◆ **Textabschnitt**
----

Bühnenbild und Kostüme sind einfach und schlicht gehalten. Mehrere gut durchdachte Requisiten schaffen es, den Roadtrip von Maik (Emil Schwarz) und Tschick (Manuel Bashirpour) lebendig zu machen. Hier beeindruckt auch der musikalische Part des Stücks und insbesondere Stimmwunder Emil Schwarz. Viele der Zuschauer loben auch später die Leistung des "Tschick"-Darstellers Manuel Bashirpour. Dieser schmückt seine Rolle mit viel Witz und Charme, sodass vor allem jüngere Mädchen sich sichtlich freuen, als sich der Schauspieler nach dem Stück noch einmal im Foyer zeigt. Die Dritte im Bunde, Franziska Ferrari, tritt als wahre Verwandlungskünstlerin auf, indem sie nahezu alle Nebenrollen aus Herrndorfs Stück mimt - ohne Lücke und in Perfektion. Die Lacher sind stets auf ihrer Seite, ob als "Mama" Klingenberg, als Maiks Schwärmerei und Beyoncé-Fan Tatjana, als frühreifes Straßenmädchen Isa oder als kriegsgeschädigter kölscher Opa Horst. Zurecht erhielt Ferrari für ihre dargebotene Leistung eine Nominierung für den PUCK-Preis als Nachwuchskünstlerin. Anna-Lena Kühner und die drei Schauspieler haben es geschafft, die großen Gefühle aus dem Roman "Tschick" auf die Bühne zu bringen. Mit viel Witz und doch genügend Ernsthaftigkeit.

----

◆ **Fragestellung**
Für welchen Preis wurde Franziska Ferrari laut der Theaterkritik nominiert?

◆ **Vorliegende Daten**

----

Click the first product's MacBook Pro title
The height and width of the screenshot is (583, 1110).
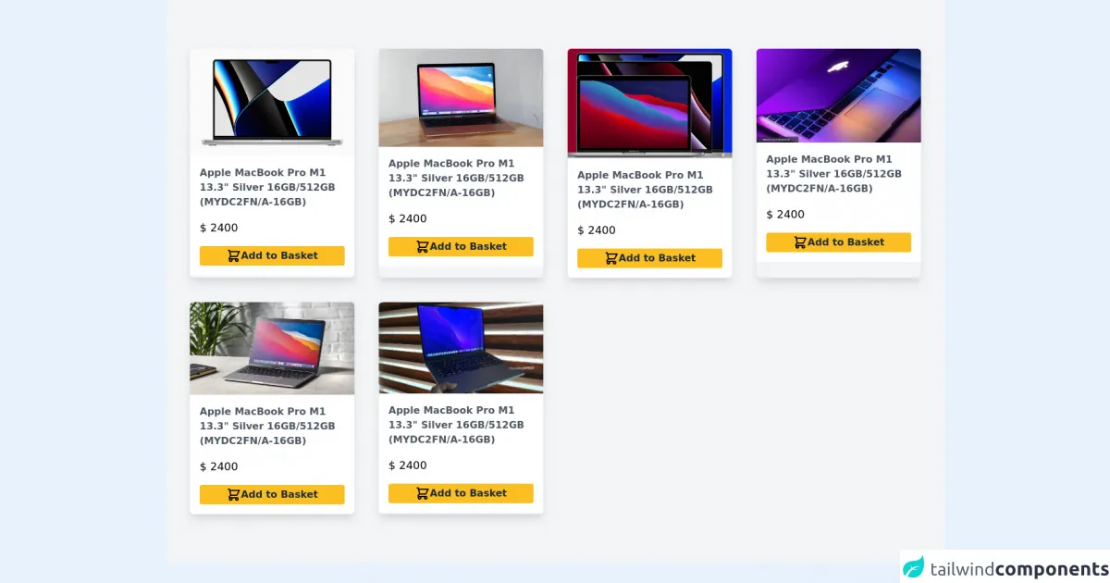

----

◆ **Lösung**
Für den PUCK-Preis als Nachwuchskünstlerin.